§ PROMPT:
Your response should consist of the lines below, printed exactly.

§ DATASET ENTRIES:
——————
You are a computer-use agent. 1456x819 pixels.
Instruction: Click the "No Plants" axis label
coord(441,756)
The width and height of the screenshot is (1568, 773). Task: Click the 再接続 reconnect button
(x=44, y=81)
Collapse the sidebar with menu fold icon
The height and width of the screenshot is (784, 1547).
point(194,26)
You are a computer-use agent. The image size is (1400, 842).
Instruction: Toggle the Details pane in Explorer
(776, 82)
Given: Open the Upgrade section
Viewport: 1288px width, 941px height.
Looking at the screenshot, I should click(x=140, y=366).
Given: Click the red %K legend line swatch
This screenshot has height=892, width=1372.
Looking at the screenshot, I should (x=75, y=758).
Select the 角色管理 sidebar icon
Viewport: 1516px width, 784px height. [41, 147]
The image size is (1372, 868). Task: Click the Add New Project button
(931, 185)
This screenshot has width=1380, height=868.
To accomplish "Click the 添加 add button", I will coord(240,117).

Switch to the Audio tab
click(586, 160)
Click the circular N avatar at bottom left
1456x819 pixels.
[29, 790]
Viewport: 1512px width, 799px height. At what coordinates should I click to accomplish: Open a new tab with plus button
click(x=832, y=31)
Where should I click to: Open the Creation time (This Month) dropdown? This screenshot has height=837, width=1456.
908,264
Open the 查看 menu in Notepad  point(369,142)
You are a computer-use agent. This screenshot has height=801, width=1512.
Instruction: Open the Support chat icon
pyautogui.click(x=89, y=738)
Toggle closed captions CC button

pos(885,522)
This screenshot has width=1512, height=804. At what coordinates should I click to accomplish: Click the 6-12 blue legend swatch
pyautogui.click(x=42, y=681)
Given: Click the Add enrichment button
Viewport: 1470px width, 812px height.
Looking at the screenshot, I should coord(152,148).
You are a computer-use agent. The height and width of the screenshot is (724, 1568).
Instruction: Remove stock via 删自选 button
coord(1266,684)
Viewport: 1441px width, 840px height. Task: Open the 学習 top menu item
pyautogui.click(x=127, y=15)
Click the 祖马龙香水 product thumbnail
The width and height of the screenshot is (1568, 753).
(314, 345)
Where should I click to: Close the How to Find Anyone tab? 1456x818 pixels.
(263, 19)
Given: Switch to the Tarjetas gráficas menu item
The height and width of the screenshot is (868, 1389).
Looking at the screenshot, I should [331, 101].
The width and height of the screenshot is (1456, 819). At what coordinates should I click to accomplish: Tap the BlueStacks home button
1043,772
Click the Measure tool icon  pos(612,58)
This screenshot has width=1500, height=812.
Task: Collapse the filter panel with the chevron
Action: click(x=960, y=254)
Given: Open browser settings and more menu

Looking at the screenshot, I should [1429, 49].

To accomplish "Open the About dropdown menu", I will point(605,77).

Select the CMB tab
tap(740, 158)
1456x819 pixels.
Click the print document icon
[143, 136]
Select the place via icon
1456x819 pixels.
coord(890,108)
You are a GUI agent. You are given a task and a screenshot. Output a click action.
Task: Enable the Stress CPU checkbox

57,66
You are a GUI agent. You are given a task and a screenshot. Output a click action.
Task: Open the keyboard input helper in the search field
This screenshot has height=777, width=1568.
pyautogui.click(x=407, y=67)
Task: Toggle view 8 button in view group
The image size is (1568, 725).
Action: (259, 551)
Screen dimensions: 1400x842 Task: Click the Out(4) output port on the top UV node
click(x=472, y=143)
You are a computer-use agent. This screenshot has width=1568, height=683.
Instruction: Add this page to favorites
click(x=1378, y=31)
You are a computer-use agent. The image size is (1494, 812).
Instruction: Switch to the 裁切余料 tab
——————
§ SOLUTION:
You are a computer-use agent. 1456x819 pixels.
Instruction: Click the "No Plants" axis label
coord(441,756)
The width and height of the screenshot is (1568, 773). Task: Click the 再接続 reconnect button
(x=44, y=81)
Collapse the sidebar with menu fold icon
The height and width of the screenshot is (784, 1547).
point(194,26)
You are a computer-use agent. The image size is (1400, 842).
Instruction: Toggle the Details pane in Explorer
(776, 82)
Given: Open the Upgrade section
Viewport: 1288px width, 941px height.
Looking at the screenshot, I should click(x=140, y=366).
Given: Click the red %K legend line swatch
This screenshot has height=892, width=1372.
Looking at the screenshot, I should (x=75, y=758).
Select the 角色管理 sidebar icon
Viewport: 1516px width, 784px height. [41, 147]
The image size is (1372, 868). Task: Click the Add New Project button
(931, 185)
This screenshot has width=1380, height=868.
To accomplish "Click the 添加 add button", I will coord(240,117).

Switch to the Audio tab
click(586, 160)
Click the circular N avatar at bottom left
1456x819 pixels.
[29, 790]
Viewport: 1512px width, 799px height. At what coordinates should I click to accomplish: Open a new tab with plus button
click(x=832, y=31)
Where should I click to: Open the Creation time (This Month) dropdown? This screenshot has height=837, width=1456.
908,264
Open the 查看 menu in Notepad  point(369,142)
You are a computer-use agent. This screenshot has height=801, width=1512.
Instruction: Open the Support chat icon
pyautogui.click(x=89, y=738)
Toggle closed captions CC button

pos(885,522)
This screenshot has width=1512, height=804. At what coordinates should I click to accomplish: Click the 6-12 blue legend swatch
pyautogui.click(x=42, y=681)
Given: Click the Add enrichment button
Viewport: 1470px width, 812px height.
Looking at the screenshot, I should coord(152,148).
You are a computer-use agent. The height and width of the screenshot is (724, 1568).
Instruction: Remove stock via 删自选 button
coord(1266,684)
Viewport: 1441px width, 840px height. Task: Open the 学習 top menu item
pyautogui.click(x=127, y=15)
Click the 祖马龙香水 product thumbnail
The width and height of the screenshot is (1568, 753).
(314, 345)
Where should I click to: Close the How to Find Anyone tab? 1456x818 pixels.
(263, 19)
Given: Switch to the Tarjetas gráficas menu item
The height and width of the screenshot is (868, 1389).
Looking at the screenshot, I should [331, 101].
The width and height of the screenshot is (1456, 819). At what coordinates should I click to accomplish: Tap the BlueStacks home button
1043,772
Click the Measure tool icon  pos(612,58)
This screenshot has width=1500, height=812.
Task: Collapse the filter panel with the chevron
Action: click(x=960, y=254)
Given: Open browser settings and more menu

Looking at the screenshot, I should [1429, 49].

To accomplish "Open the About dropdown menu", I will point(605,77).

Select the CMB tab
tap(740, 158)
1456x819 pixels.
Click the print document icon
[143, 136]
Select the place via icon
1456x819 pixels.
coord(890,108)
You are a GUI agent. You are given a task and a screenshot. Output a click action.
Task: Enable the Stress CPU checkbox

57,66
You are a GUI agent. You are given a task and a screenshot. Output a click action.
Task: Open the keyboard input helper in the search field
This screenshot has height=777, width=1568.
pyautogui.click(x=407, y=67)
Task: Toggle view 8 button in view group
The image size is (1568, 725).
Action: (259, 551)
Screen dimensions: 1400x842 Task: Click the Out(4) output port on the top UV node
click(x=472, y=143)
You are a computer-use agent. This screenshot has width=1568, height=683.
Instruction: Add this page to favorites
click(x=1378, y=31)
You are a computer-use agent. The image size is (1494, 812).
Instruction: Switch to the 裁切余料 tab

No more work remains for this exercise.